Brano proposto »

LA RESISTENZA DEL GIORNO PIU’ LUNGO

Corri verso Milano, insieme alle altre auto. Corriamo, ma quel gran sole sembra fermo lì in fondo; ora, e siamo a Parma e sono le nove passate, è al centro del nastro grigio; proprio diritto laggiù, ci aspetta, come un destino

di Marina Corradi

Ventuno giugno, le otto e mezza di sera sull’Autosole verso Modena, direzione nord. Nella giornata più lunga dell’anno il sole, a quest’ora, è ancora alto sulla pianura. Si direbbe che pesi, che si possa toccare, la sua luce di oro rossastro, sulla immensità piatta dei campi emiliani. Si direbbe che bruci con l’ultimo raggio, come un amante non ancora appagato, il grano, e spacchi più profondamente le crepe nere della terra. E ti sfilano accanto distese di raccolti trionfanti, e cascine larghe, sdraiate sulla grande pianura. Covoni tondi, a grappoli, se ne stanno immobili sotto il volo petulante di uccelli neri. Nuvole irrequiete, foriere di improvvisi piovaschi, all’orizzonte. Ma su tutto il largo nastro d’asfalto e quella luce ardente, che a ogni minuto si abbassa, ma non vuole morire.
Ore ventuno e tre, quattordici chilometri a sud di Reggio Emilia. Il sole è un globo rosso, come di metallo incandescente, esattamente sulla linea dell’orizzonte. Di quel suo fuoco infiamma ogni cosa in un riverbero come un ultimo abbraccio. Che straordinaria luce, l’ultimo raggio del solstizio d’estate. Ti immagini nelle cascine il profumo dolce del fieno, nelle botti delle cantine il lambrusco che fermenta; e davanti alle case i vecchi immobili, le facce spaccate da settant’anni di campi, zitti, lo sguardo fisso su quel sole che muore.
Ma corri, corri verso Milano, insieme alle altre auto, anche più veloci, che ti superano e scompaiono con le loro luci posteriori rosse, frettolose, lontano. Corriamo, ma quel gran sole sembra fermo lì in fondo; ora, e siamo a Parma e sono le nove passate da molto, proprio al centro del nastro grigio; proprio diritto laggiù, ci aspetta, come un destino.
E passano i minuti e attendi che scenda il buio. Ma, poiché l’autostrada inclina verso nord-ovest, stai inseguendo la luce; e il disco rosso pare indefinitamente fermo sull’orlo dell’orizzonte, come un uomo davanti a un abisso, che esiti a tuffarsi. E ancora hai addosso, e sono quasi le dieci, quel riverbero d’incendio; e ti commuovi, e ti affezioni a questo sole del giorno più lungo dell’anno, che non vuole finire.

Compito A »
Trasforma in un elenco puntato il paragrafo del brano sul solstizio che inizia con «Ore ventuno e tre», conservandone i fatti principali.
Compito B »
Trascrivi senza alcuna modifica il tratto del brano sul solstizio che va da «E passano i» fino a «non vuole finire.».

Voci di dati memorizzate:

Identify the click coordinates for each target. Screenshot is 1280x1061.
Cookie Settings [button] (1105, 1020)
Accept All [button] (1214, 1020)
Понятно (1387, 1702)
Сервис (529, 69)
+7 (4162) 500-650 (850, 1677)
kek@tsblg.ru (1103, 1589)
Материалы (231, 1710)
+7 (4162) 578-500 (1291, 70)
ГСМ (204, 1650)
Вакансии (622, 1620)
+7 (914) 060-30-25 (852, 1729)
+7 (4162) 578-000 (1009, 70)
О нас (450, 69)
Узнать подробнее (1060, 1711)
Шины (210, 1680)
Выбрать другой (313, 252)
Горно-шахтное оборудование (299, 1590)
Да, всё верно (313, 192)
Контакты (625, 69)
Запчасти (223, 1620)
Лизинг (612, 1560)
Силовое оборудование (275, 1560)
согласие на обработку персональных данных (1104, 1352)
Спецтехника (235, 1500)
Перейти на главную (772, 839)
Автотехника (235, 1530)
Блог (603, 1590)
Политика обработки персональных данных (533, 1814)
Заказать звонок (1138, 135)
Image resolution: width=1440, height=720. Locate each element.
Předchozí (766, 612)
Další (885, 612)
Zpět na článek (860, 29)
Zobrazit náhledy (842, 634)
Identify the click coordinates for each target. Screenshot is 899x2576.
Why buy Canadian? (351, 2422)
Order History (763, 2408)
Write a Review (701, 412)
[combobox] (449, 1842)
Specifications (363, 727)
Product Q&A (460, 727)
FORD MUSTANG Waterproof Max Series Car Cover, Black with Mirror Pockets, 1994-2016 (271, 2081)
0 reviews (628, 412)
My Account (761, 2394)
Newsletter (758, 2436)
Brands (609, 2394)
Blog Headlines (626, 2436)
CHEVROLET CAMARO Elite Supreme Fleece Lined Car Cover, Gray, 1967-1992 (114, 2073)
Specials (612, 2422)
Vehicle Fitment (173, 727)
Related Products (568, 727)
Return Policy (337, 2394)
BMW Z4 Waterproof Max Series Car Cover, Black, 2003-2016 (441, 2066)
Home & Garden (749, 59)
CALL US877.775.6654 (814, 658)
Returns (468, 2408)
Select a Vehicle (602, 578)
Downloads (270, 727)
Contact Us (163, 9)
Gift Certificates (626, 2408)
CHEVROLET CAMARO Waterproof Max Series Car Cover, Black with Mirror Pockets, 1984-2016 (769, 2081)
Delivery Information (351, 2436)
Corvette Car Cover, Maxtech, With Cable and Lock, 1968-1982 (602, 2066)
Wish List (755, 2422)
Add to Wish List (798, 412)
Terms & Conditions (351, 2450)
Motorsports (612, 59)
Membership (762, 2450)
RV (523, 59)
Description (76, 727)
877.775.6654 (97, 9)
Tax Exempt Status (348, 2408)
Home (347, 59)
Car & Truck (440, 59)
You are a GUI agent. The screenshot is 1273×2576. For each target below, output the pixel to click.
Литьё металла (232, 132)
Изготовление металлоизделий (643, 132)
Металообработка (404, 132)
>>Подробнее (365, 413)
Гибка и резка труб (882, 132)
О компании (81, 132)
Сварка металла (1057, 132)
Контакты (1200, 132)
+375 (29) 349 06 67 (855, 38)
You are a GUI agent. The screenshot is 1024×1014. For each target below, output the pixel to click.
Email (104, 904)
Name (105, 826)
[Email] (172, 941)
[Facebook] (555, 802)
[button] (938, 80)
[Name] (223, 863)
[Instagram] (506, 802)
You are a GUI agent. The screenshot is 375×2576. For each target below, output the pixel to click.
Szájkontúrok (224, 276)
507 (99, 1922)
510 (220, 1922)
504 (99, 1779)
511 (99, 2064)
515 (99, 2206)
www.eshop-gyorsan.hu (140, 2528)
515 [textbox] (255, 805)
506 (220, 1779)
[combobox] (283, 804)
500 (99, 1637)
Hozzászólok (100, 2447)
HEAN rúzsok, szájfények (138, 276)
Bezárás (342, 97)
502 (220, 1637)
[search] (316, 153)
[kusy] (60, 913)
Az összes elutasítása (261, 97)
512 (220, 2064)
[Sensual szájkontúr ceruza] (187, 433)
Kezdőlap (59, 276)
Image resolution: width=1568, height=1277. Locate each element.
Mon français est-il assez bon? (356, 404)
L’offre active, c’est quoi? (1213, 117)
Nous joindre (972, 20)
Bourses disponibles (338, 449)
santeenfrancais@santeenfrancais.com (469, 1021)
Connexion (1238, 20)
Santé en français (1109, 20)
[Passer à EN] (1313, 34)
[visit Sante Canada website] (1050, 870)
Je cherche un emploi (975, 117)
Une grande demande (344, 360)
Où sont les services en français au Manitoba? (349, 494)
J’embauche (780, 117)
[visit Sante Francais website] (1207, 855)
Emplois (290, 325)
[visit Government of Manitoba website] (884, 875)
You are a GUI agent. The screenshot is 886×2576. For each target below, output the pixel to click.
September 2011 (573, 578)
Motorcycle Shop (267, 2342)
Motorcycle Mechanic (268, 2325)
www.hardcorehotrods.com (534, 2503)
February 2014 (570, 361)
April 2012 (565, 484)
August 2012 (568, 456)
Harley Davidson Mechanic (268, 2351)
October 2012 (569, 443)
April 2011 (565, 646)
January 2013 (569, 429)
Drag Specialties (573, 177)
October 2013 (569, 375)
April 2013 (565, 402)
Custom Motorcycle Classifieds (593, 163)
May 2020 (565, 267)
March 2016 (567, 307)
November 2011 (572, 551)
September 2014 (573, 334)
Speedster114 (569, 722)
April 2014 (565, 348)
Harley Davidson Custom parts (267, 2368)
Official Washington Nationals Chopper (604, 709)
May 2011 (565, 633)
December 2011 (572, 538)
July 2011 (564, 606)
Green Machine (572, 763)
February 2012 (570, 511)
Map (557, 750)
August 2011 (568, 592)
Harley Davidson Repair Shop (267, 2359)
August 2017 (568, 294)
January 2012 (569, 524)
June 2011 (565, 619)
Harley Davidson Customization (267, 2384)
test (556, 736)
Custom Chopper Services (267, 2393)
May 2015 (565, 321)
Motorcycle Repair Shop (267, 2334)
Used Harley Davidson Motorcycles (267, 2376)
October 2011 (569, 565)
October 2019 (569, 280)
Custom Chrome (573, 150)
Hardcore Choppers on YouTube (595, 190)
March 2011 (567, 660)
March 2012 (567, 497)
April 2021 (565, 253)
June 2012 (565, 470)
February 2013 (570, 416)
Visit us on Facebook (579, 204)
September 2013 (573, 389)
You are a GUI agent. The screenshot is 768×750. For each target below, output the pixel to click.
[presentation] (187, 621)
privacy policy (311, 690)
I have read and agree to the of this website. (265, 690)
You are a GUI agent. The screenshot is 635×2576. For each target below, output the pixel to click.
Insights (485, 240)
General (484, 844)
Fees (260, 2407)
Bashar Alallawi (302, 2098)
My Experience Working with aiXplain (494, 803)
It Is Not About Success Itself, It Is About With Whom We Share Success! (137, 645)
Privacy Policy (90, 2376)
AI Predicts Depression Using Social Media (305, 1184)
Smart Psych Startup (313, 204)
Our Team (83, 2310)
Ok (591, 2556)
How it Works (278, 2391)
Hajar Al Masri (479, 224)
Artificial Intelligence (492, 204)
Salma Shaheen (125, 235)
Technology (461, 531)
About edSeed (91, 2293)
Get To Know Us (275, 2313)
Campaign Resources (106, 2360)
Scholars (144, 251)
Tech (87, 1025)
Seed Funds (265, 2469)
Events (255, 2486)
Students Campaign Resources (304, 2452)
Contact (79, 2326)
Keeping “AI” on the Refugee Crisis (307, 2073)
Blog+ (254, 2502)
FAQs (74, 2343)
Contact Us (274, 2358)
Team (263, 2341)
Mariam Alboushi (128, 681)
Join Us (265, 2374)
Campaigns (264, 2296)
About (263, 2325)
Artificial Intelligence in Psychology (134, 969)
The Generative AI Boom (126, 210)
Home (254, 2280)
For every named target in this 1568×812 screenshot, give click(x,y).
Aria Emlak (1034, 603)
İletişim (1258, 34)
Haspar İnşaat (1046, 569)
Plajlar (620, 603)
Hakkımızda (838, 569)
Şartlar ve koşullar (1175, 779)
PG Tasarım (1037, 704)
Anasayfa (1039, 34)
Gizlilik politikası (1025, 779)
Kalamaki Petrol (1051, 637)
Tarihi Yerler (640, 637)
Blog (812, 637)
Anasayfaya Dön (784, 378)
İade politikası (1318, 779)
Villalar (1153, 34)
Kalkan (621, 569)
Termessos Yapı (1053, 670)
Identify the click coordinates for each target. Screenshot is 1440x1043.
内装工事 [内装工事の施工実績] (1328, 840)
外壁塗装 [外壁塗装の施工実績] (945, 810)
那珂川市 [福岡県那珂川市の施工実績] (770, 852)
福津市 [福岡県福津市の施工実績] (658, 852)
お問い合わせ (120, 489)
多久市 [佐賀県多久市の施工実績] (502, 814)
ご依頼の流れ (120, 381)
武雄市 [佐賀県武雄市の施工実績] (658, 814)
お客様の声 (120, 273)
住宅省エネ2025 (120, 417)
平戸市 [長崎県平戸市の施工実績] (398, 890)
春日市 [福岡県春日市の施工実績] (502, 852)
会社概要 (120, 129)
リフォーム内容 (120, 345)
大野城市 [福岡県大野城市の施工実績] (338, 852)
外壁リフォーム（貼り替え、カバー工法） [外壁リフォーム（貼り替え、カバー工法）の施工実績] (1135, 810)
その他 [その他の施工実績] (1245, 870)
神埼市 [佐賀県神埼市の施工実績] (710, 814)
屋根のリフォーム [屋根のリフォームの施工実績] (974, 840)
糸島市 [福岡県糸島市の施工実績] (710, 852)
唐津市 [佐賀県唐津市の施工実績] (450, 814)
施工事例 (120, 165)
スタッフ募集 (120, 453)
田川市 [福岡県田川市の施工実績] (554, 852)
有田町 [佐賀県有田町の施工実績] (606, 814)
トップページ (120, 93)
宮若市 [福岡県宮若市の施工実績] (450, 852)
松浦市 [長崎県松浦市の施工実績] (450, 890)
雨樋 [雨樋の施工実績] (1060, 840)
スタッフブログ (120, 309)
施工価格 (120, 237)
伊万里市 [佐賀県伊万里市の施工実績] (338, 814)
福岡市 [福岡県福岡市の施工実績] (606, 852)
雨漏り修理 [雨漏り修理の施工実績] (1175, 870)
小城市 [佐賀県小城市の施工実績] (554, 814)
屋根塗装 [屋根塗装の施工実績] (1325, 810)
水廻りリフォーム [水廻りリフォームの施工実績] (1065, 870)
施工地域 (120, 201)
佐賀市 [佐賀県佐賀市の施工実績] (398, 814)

Risposta svolta A »
- Sono le ventuno e tre, a quattordici chilometri a sud di Reggio Emilia.
- Il sole è esattamente sulla linea dell'orizzonte. Sembra un globo rosso di metallo incandescente.
- Con il suo fuoco infiamma ogni cosa in un riverbero simile a un ultimo abbraccio.
- È l'ultimo raggio del solstizio d'estate, una luce straordinaria.
- Si immaginano diverse scene:
  - il profumo dolce del fieno nelle cascine;
  - il lambrusco che fermenta nelle botti delle cantine;
  - i vecchi immobili e zitti davanti alle case, con le facce segnate da settant'anni di campi e lo sguardo fisso sul sole che muore.

Risposta svolta B »
E passano i minuti e attendi che scenda il buio. Ma, poiché l’autostrada inclina verso nord-ovest, stai inseguendo la luce; e il disco rosso pare indefinitamente fermo sull’orlo dell’orizzonte, come un uomo davanti a un abisso, che esiti a tuffarsi. E ancora hai addosso, e sono quasi le dieci, quel riverbero d’incendio; e ti commuovi, e ti affezioni a questo sole del giorno più lungo dell’anno, che non vuole finire.